Werkstatt für die Seele: Wie psychisch Kranke mit Holz arbeiten

Nachdem sie einen Bericht im BR gesehen hatte, ist Manuela Naumann mit ihrem Sohn Tobias fast 500 Kilometer ins schwäbische Nördlingen gefahren, in die Werkstatt "Holz und Liebe". Dort können Menschen mit Behinderung kreativ mit Holz arbeiten.

Über dieses Thema berichtet: Abendschau - Der Süden am .

Tobias Naumann nimmt den Bogen in die Hand und spannt die Sehne. "Dafür braucht man schon Kraft", sagt er stolz.

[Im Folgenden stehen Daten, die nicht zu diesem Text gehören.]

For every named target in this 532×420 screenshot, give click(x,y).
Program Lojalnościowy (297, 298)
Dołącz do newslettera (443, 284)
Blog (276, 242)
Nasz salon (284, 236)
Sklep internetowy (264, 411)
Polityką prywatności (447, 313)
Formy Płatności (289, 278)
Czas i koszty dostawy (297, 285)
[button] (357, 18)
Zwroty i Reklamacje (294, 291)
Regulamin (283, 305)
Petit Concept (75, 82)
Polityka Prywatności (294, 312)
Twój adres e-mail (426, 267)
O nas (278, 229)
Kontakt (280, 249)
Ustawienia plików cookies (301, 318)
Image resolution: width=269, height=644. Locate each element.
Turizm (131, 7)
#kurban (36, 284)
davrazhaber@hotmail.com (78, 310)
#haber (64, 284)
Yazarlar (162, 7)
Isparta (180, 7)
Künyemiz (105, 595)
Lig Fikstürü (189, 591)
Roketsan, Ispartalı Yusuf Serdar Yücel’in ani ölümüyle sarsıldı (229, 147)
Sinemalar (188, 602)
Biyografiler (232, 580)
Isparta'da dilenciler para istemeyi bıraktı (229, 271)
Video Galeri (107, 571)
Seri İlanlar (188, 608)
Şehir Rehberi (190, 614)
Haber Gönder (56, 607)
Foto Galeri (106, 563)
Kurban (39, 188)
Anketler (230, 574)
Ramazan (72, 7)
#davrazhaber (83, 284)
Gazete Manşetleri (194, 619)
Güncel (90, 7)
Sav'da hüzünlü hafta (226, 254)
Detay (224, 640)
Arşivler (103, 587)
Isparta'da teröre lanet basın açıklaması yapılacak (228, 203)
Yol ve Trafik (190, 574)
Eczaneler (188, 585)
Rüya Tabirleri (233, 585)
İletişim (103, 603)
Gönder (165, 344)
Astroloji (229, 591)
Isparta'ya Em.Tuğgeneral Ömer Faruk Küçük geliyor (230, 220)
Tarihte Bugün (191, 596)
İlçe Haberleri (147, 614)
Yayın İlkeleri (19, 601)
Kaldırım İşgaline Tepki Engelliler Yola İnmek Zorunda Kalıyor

Den Bogen hat er im Fundus der Werkstatt "Holz und Liebe" von Thomas Schenk in Nördlingen gefunden. Dort hat der 27-Jährige ein Schnupperpraktikum gemacht und entdeckt: "Es ist einfach das Holz an sich, was Spaß macht", sagt er, und streicht mit der Hand über den glatt geschliffenen Bogen.

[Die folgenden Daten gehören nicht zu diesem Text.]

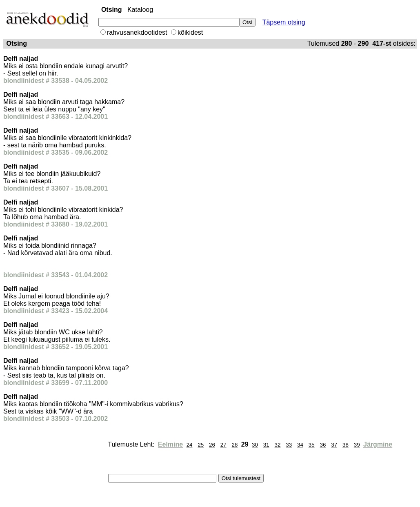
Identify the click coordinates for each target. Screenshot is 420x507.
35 (311, 445)
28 (235, 445)
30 (255, 445)
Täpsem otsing (284, 22)
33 (289, 445)
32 (278, 445)
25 (200, 445)
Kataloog (140, 9)
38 (345, 445)
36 (323, 445)
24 (189, 445)
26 (212, 445)
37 (334, 445)
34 (300, 445)
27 (223, 445)
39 (357, 445)
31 (266, 445)
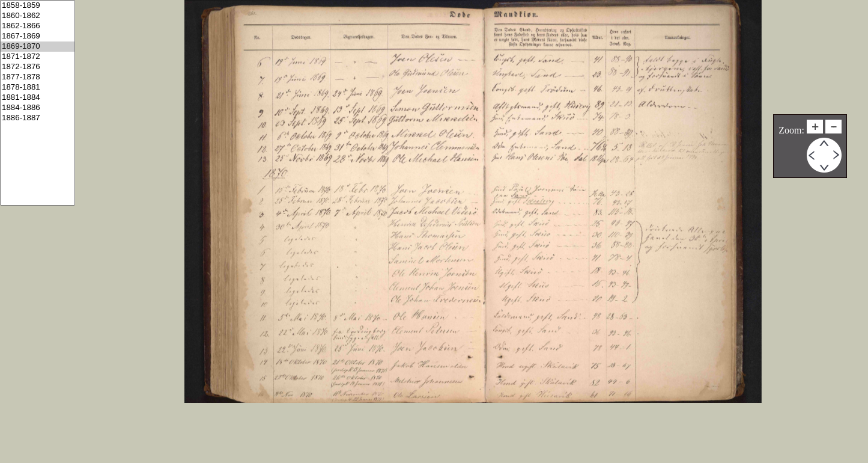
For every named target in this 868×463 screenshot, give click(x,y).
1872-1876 (37, 67)
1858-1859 (37, 5)
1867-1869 (37, 36)
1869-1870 (37, 46)
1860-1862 (37, 16)
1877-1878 (37, 77)
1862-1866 (37, 26)
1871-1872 (37, 57)
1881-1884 (37, 97)
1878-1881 (37, 87)
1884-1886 (37, 108)
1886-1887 (37, 118)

Das war das Ziel seiner Mutter: Herausfinden, was Tobias liegt, womit er gut umgehen kann. Dafür ist sie knapp 500 Kilometer weit gefahren. Zuvor hat sie einen Bericht über Thomas Schenk und seine Arbeit mit Menschen mit Behinderung im Bayerischen Fernsehen gesehen. "Und das hat mich so an Tobias erinnert", sagt Manuela Naumann. "Deshalb sind wir hierhergekommen." Und zwar: Aus der Nähe von Dresden bis nach Nördlingen.

Reguläre Angebote für Menschen mit Behinderung waren nichts für Tobias

In der Regel-, aber auch in der Förderschule kam Tobias nicht zurecht. In der Fernschule allerdings, alleine, von zu Hause aus, hat er einen guten Abschluss geschrieben. In Berufsbildungswerken für Menschen mit Behinderung hatte er ebenfalls Probleme. "Wenn da acht Leute an Hobelbänken sitzen, dann ist das laut. Das ist für ihn schwer auszuhalten", sagt seine Mutter. Er gehe dann, werde selbst laut, seine Reaktionen seien oft unterschiedlich. "Hier aber, bei dieser individuellen Betreuung durch Thomas Schenk, hat er eine ruhige Umgebung und kann kreativ sein", sagt Manuela Naumann weiter.

Medium Holz als Mittler

Kreativ waren die beiden: Nicht nur den Bogen, auch eine Lampe, ein Küchenbrett und eine Garderobe haben sie in den vergangenen Tagen zusammen gefertigt. Stundenweise, immer in kleinen Abschnitten. Thomas Schenk, eigentlich Sozialpädagoge und, wie er selbst sagt, beim Umgang mit Holz "eher Autodidakt", geht auf die Menschen ein, die bei ihm sind. Passt sich an, hört zu. Dazu kommt der Umgang mit dem Material Holz: Er hat schon oft die Erfahrung gemacht, dass Menschen mit Behinderung oder auch mit Suchterkrankungen durch das Medium Holz gut erreichbar sind. "Ich merk’ das eigentlich bei allen Menschen, wenn sie reinkommen in die Werkstatt, die meisten strecken die Hand aus, und streichen übers Holz. Andere Pädagogen arbeiten mit Tieren - ich nutze Holz als Mittler." So konnte er schon so manchen vor der Einweisung in die Psychiatrie bewahren.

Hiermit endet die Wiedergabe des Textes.